リビング・チェス大会で沸き立つ学園。嵐の前の最後の平穏な日々。GOSICKsシリーズ最後となる冬の短篇集は、終わりへの予感に満ちたものでした。
連作短編の形式で描かれる、リビング・チェス大会の様子。浮き立った空気の流れる賑やかな学園の様子の中で、セシル先生とゾフィやグレヴィールとジャクリーヌ、そして一弥とヴィクトリカの姿が、過去の事件を交えながら語られていきます。その様子は一見すればこの上なく平穏で、どこか間の抜けた感じすら漂う冬の日のひとコマで、クリマスを過ぎこれから始まる冬期休暇は、夏のように一弥とヴィクトリカだけの時間がまた訪れると感じるもの。ただ、これまでの出来事、訪れる人々、生徒たちの言葉、そういったものから、ヴィクトリカは嵐の未来を予見します。それも、もうそこまで迫っていると。
グレヴィールの髪が尖ったり捻れたりした原因の過去の事件を通じて描かれる、孤独な灰色狼だったヴィクトリカの姿と、遠まわしながらアヴリルの身を案じ、一弥とずっと一緒にこうしていたかったと言う今のヴィクトリカ。その対比が、これまで二人の築いてきたものの大きさと絆の深さを、ヴィクトリカが如何に変わったのかを感じさせて、だからこそその日常に終わりが迫っていることが感じられるのが切ないです。

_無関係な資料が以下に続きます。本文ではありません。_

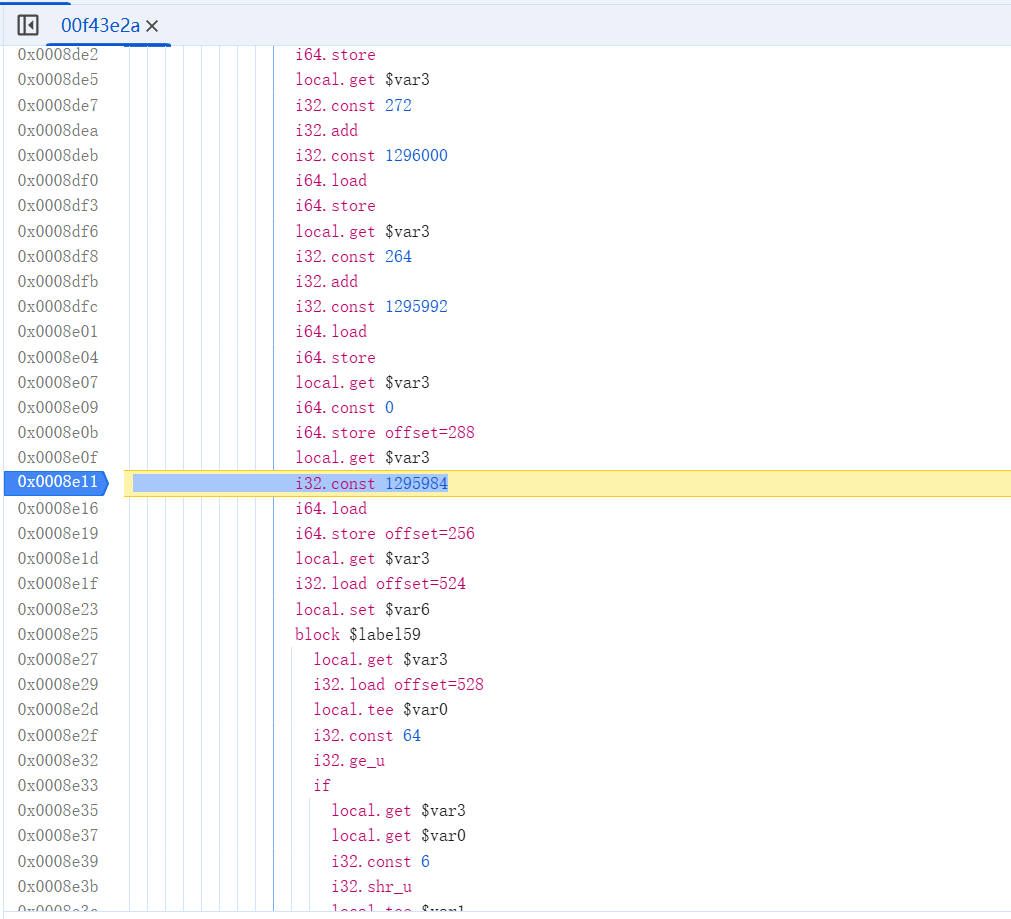Image resolution: width=1011 pixels, height=919 pixels.
Task: Click the i32.load offset=524 instruction
Action: [x=380, y=584]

愛を知らない獣のようだった欧州旧時代の最後の頭脳。東の国からやってきた黒髪の留学生。ソヴュールの中での新時代と旧時代の争い、そして迫り来る世界大戦。これまでと、今。それをもう一度確かめることで、物語はもう先に進むことしかできず、示唆され続けてきたおおきな嵐はすぐそこにまで迫っているのだと感じさせる一冊でした。あとは、最終8巻を残すのみ。たとえ何があったとしても、二人の歩む未来に幸あらんことを。